Documentation for crwlr / crawler (v1.1)

Attention: You're currently viewing the documentation for v1.1 of the crawler package.
This is not the latest version of the package.
If you didn't navigate to this version intentionally, you can click here to switch to the latest version.

Building Custom Steps

When you need your crawler to do something that is not covered by an included step, just build your own. A custom step needs to implement the StepInterface but for convenience just extend the abstract Step class, because you don't have to worry about all the methods that the crawler needs internally. What you need to define yourself is the protected invoke method.

use Crwlr\Crawler\Steps\Step;

class MyStep extends Step
{
    protected function invoke(mixed $input): Generator
    {
        // Implement what the step should do.
    }
}

What's coming in as $input is either one of the input values you manually defined if this is the first step in your crawler, or one of the outputs of the step that is executed before this one.

Validating and Sanitizing Input

So, theoretically this could be anything, which is why you can also add your own validateAndSanitizeInput() method. There you can validate if the step can somehow deal with the input (and otherwise throw an InvalidArgumentException) and also sanitize it, so in the invoke method you'll know what's inside $input.

Let's assume the step does something with an HTML document and therefore wants to get an instance of the Symfony DomCrawler. The HTML source code string could be delivered in various ways, e.g. in a PSR-7 Response object or simply just as string,...
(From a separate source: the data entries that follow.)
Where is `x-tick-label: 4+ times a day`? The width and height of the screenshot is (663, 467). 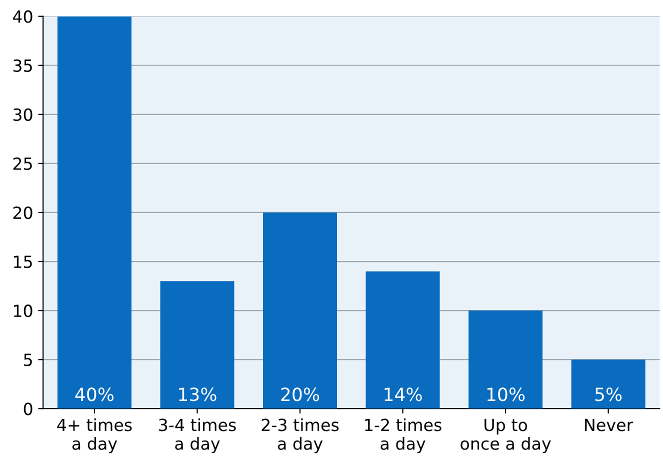 x-tick-label: 4+ times a day is located at coordinates (94, 436).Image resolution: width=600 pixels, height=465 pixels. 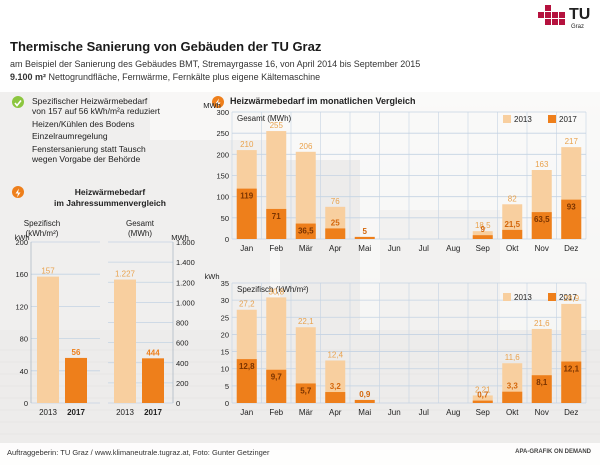 What do you see at coordinates (186, 262) in the screenshot?
I see `annual-total-tick-label: 1.400` at bounding box center [186, 262].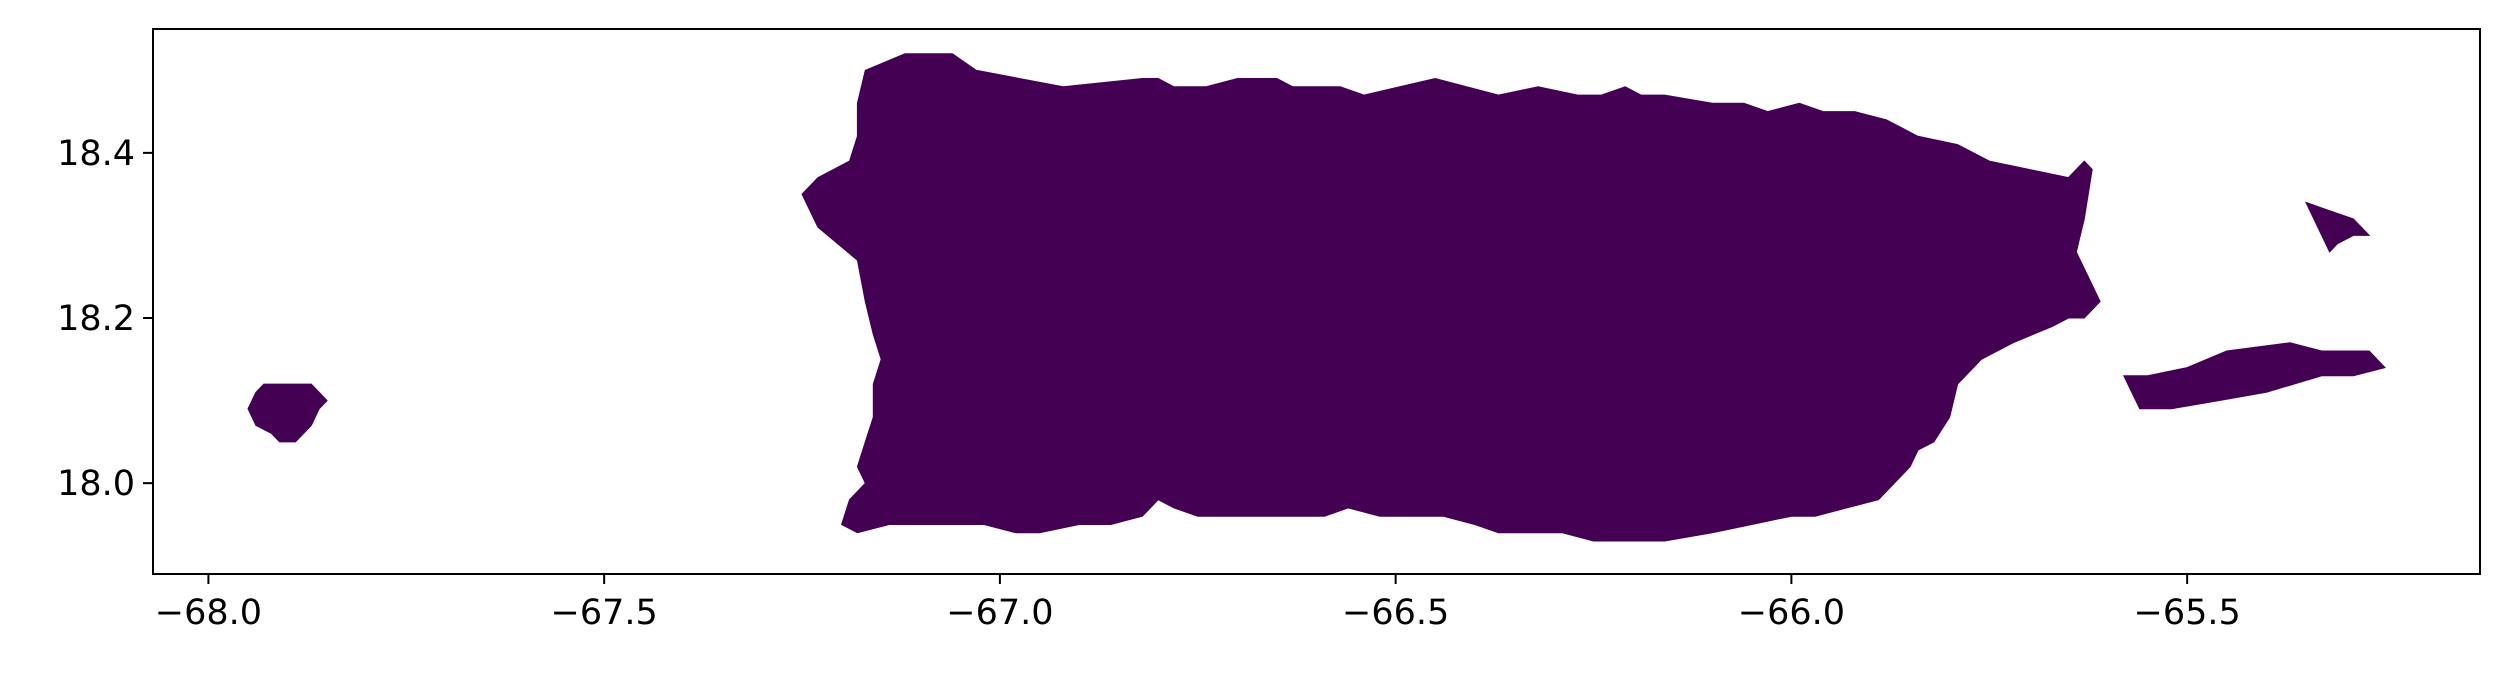 Image resolution: width=2506 pixels, height=674 pixels. What do you see at coordinates (604, 613) in the screenshot?
I see `x-tick-label: −67.5` at bounding box center [604, 613]. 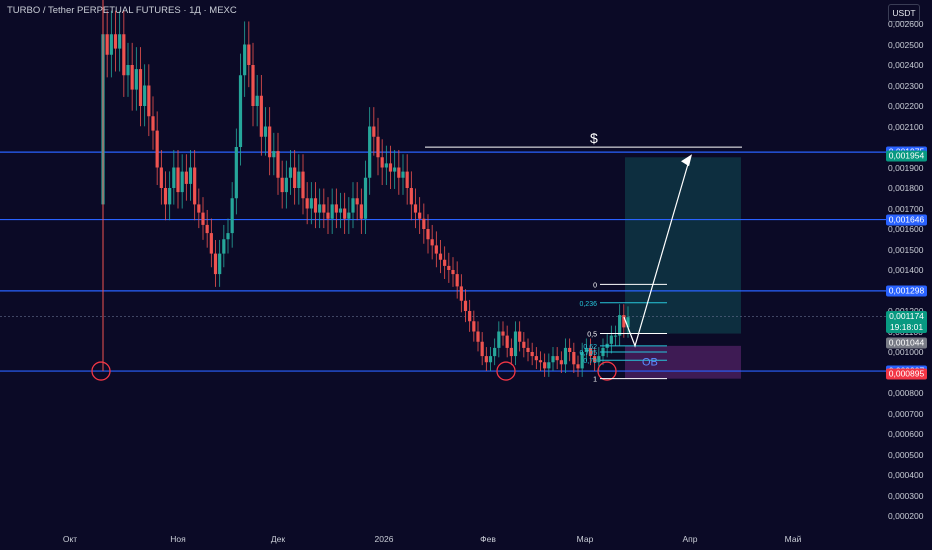 What do you see at coordinates (906, 270) in the screenshot?
I see `price-tick-label: 0,001400` at bounding box center [906, 270].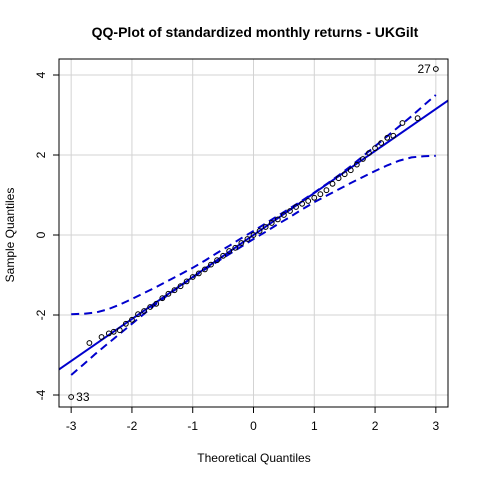 The height and width of the screenshot is (485, 480). Describe the element at coordinates (424, 69) in the screenshot. I see `point-label: 27` at that location.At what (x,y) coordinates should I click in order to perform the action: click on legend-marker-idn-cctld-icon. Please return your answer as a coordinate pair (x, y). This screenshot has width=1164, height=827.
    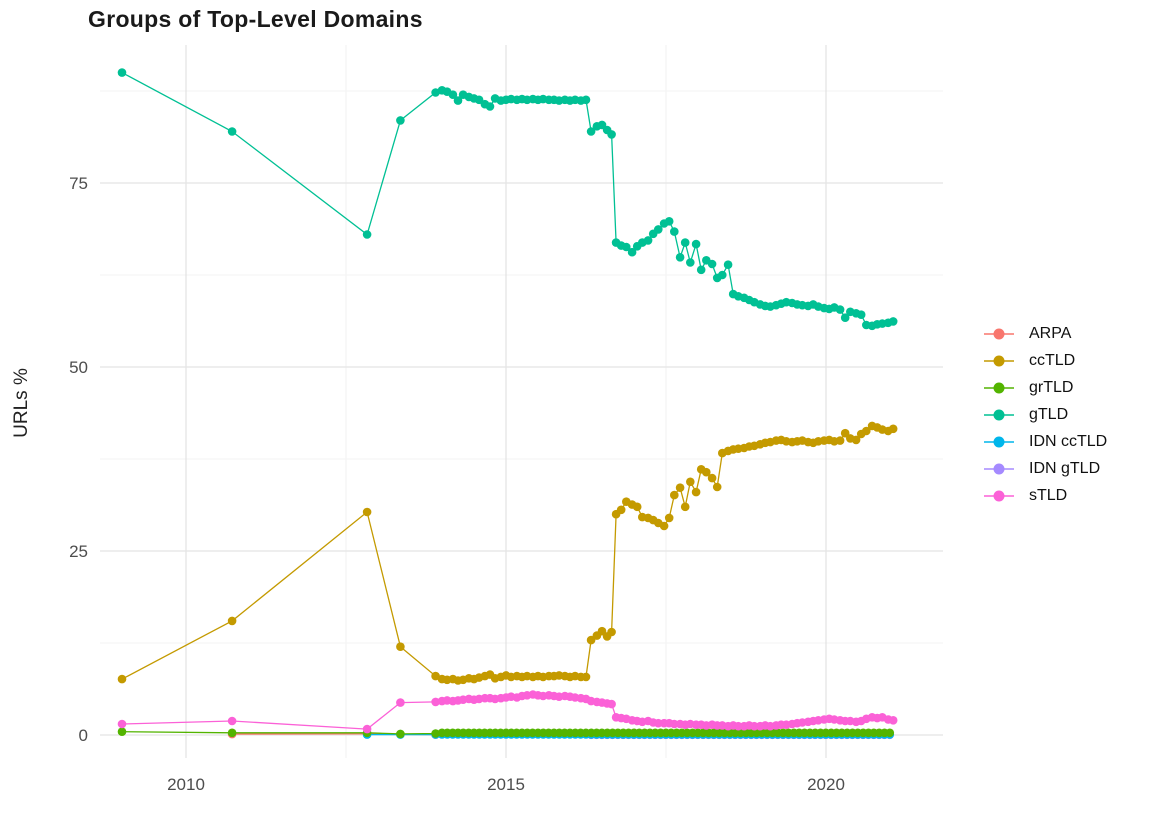
    Looking at the image, I should click on (999, 442).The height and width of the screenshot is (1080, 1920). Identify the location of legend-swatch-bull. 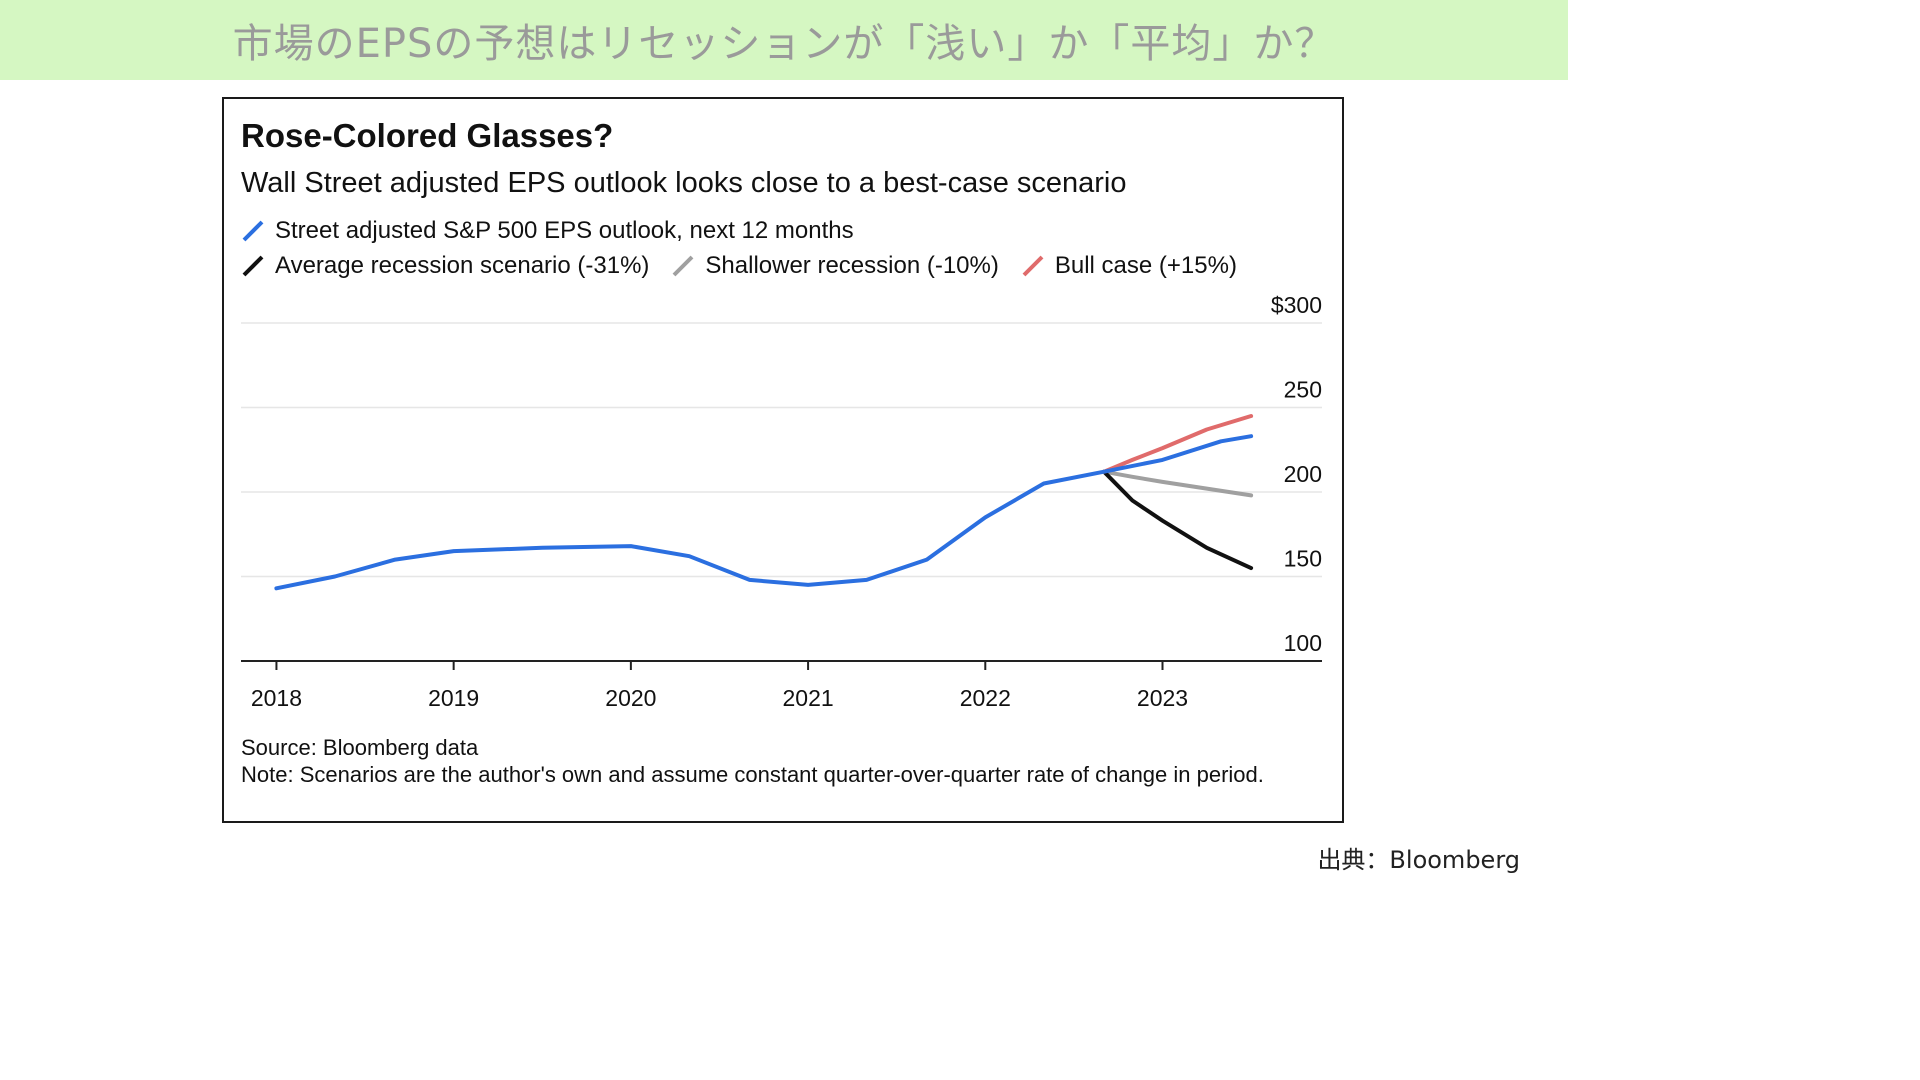
(1033, 266).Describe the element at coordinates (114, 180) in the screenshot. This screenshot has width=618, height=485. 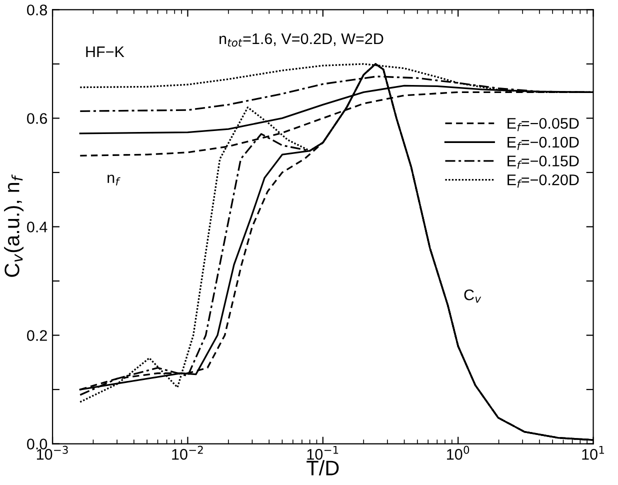
I see `annotation: n$_{f}$` at that location.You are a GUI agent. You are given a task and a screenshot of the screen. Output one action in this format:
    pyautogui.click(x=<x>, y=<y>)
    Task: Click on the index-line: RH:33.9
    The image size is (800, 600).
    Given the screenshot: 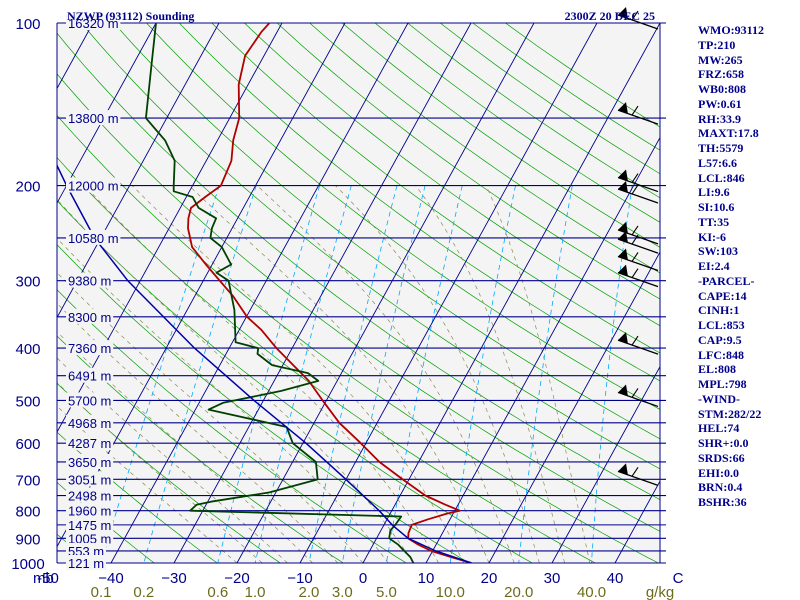 What is the action you would take?
    pyautogui.click(x=720, y=118)
    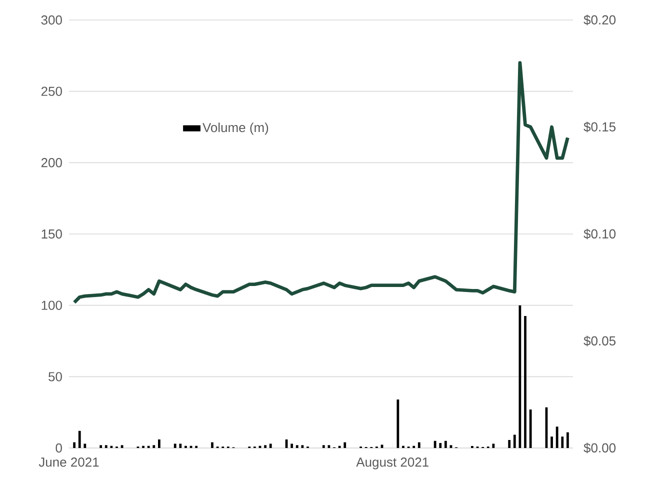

use Crwlr\Crawler\Loader\Http\Messages\RespondedRequest;
use Crwlr\Crawler\Steps\Loading\Http;
use Crwlr\Crawler\Steps\Step;
use Psr\Http\Message\ResponseInterface;
use Symfony\Component\DomCrawler\Crawler;

class MyStep extends Step
{
    protected function validateAndSanitizeInput(mixed $input): mixed
    {
        if (is_string($input)) {
            return new Crawler($input);
        }

        if ($input instanceof ResponseInterface || $input instanceof RespondedRequest) {
            // Avoid using ->getBody()->getContents() directly, because if it
            // is used again at a later point you'd first have to rewind the
            // stream to get the body again.
            // Better always use this Http::getBodyString() helper method to
            // get the body as string from an HTTP message.
            return new Crawler(Http::getBodyString($input));
        }

        throw new InvalidArgumentException('Input must be string, PSR-7 Response or RespondedRequest.');
    }

    /**
     * @param Crawler $input
     * @return Generator
     */
    protected function invoke(mixed $input): Generator
    {
        // Implement what the step should do.
    }
}

The abstract Step class takes care of internally calling both methods and handing over the return value of the validateAndSanitizeInput() method to the invoke() method, when the crawler calls the step.

Yielding output

If you're not familiar with PHP generators you can read about them here.

Assuming you want to make a step that splits a string into separate lines and pass the lines as separate outputs (inputs) to the next step, it would look like this:

use Crwlr\Crawler\Steps\Step;

class MyStep extends Step
{
    /**
     * @param string $input
     * @return Generator
     */
    protected function invoke(mixed $input): Generator
    {
        foreach (explode(PHP_EOL, $input) as $line) {
            yield $line;
        }
    }
}